━━ Excerpt provided ━━

In his book, The End of Art, Donald Kuspit defines Newman’s zip as “a vivid grand gesture the vertical length of the canvas, a kind of punctuation mark of existence, signifying primal howling in the cosmic void, anguished recognition of the originality of being.”

“Abstract art,” Weiss adds, “is one of those things that you definitely benefit from by having an education about it, because people always look at it and go, ‘Oh, what is that supposed to mean?’ It’s not supposed to mean anything. It is what it is. It’s a painting of paint in a sense. But like those Rothkos it’s their actual presence. They’re almost like sculptures because it’s their presence as an object, really, that he’s going for. When you’re in front of a Rothko, it’s completely different than looking at a Rothko in a book. Well, any painting is, but some more than others.”

The abstract expressionists – including Clyfford Still and Cy Twombly – tended to work large, and Weiss is right there with them.

━━━

▶ To be done
a – Summarize the passage on abstract art in three sentences.
b – Carry on writing the passage on abstract art from the point where it stops.

━━ Excerpted records ━━

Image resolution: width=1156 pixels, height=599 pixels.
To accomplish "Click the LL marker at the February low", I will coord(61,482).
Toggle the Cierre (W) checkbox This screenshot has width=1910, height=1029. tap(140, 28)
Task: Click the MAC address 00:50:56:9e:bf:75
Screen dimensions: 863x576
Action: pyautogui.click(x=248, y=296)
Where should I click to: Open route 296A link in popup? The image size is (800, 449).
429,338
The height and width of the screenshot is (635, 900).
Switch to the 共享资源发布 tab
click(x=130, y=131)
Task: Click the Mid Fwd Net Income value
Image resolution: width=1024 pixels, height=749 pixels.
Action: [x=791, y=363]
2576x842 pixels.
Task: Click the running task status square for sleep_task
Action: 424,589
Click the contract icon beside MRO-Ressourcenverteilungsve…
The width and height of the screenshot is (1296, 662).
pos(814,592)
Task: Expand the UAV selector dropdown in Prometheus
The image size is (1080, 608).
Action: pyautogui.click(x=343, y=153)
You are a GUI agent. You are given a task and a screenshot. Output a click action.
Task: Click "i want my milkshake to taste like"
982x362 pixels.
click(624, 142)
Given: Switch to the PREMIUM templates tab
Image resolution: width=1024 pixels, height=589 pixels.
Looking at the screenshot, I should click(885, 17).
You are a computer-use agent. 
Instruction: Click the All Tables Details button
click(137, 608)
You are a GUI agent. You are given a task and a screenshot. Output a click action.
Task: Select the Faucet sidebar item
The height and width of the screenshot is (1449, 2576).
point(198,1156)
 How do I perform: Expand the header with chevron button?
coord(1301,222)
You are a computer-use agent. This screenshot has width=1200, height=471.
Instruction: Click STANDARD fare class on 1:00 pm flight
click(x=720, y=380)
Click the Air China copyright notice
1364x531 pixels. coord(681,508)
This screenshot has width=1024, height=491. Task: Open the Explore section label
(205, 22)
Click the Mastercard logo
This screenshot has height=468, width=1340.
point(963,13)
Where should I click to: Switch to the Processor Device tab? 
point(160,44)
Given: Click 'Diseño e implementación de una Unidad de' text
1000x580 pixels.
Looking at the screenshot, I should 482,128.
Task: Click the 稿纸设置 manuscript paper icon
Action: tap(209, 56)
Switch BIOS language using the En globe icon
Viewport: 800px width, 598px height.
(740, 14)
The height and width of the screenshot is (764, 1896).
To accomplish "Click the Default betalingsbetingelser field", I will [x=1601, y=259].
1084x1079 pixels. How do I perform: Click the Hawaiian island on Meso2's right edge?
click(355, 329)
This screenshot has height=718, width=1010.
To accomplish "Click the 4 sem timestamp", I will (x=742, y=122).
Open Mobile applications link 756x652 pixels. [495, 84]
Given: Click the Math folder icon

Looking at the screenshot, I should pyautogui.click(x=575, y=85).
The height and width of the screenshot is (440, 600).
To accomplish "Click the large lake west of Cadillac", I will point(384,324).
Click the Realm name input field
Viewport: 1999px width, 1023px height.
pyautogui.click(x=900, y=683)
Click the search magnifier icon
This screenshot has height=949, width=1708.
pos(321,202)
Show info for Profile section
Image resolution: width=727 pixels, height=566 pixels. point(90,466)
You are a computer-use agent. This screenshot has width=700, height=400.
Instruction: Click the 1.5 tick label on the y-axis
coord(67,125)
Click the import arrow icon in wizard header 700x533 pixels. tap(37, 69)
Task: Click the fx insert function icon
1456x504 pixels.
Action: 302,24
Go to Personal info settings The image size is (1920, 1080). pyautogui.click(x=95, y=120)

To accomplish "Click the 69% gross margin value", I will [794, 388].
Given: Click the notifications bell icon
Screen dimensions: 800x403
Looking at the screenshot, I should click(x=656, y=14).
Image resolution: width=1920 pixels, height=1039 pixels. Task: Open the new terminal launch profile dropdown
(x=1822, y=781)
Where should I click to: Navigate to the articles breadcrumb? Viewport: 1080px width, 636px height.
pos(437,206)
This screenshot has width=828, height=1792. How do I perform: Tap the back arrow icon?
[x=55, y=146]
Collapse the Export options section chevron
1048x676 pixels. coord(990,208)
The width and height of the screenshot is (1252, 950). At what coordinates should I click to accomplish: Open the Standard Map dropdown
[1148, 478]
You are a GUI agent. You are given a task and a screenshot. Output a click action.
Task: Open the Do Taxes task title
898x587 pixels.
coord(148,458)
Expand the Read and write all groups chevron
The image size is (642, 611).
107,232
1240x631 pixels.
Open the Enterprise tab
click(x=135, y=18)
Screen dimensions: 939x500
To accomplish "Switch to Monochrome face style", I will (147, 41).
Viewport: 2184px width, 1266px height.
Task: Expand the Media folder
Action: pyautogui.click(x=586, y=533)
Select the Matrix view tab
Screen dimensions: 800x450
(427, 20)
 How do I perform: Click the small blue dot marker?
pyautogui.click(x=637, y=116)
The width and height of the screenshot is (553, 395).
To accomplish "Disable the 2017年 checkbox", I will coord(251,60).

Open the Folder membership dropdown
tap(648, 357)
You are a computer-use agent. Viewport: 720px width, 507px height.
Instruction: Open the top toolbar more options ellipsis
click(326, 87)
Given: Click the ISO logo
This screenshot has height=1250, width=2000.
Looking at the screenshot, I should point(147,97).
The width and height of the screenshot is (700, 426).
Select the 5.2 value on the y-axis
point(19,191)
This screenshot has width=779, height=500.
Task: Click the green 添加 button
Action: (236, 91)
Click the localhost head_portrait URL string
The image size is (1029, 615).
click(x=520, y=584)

━━━

▶ Replies
a – In The End of Art, Donald Kuspit defines Newman's zip as a grand vertical gesture running the length of the canvas, signifying primal howling in the cosmic void and anguished recognition of the originality of being. Weiss says abstract art is not supposed to mean anything, that viewers benefit from an education about it, and that Rothko's paintings are almost like sculptures because they depend on their presence as objects, so seeing one in person differs completely from seeing it in a book. The abstract expressionists, including Clyfford Still and Cy Twombly, tended to work large, and Weiss does as well.

b –
“There are logistical reasons [why] I work in the scale that I do,” she says, “but I like – especially in my earlier work in this series – that the pieces were very large. When I was in graduate school, all the work was big like that. That was because I wanted that presence that the abstract expressionists had. They had very large work and it was big and loud and in your face.

“But,” she points out, referring to her proclivity to combine numerous smaller units so that they add up to something greater than their parts, “I like the idea that as these individual objects they’re kind of these small, finely crafted objects like sculpture. But when they all get together they have a presence.”

That’s what Weiss finds attractive, the detailed components and, when you step back, the bigger picture and the accumulative impact.

“I’m trying to cover all the bases, you know?”

An example of her large-scale work, and one that falls into her category of super-painting because, as you remember, “I like them to do things that painting can’t do,” is “Lime Slide.” She made it for a show last year.

“Essentially, the painting is sliding off of the canvas,” Weiss says, “and you can’t do that in painting.”

But large works like this can pose a problem.

“Realistic elements come into play and most galleries can’t accommodate that or they don’t want to. Or, if you get into a show, you can show one big piece or four medium pieces. And you’re not going to sell those big pieces very often, either.”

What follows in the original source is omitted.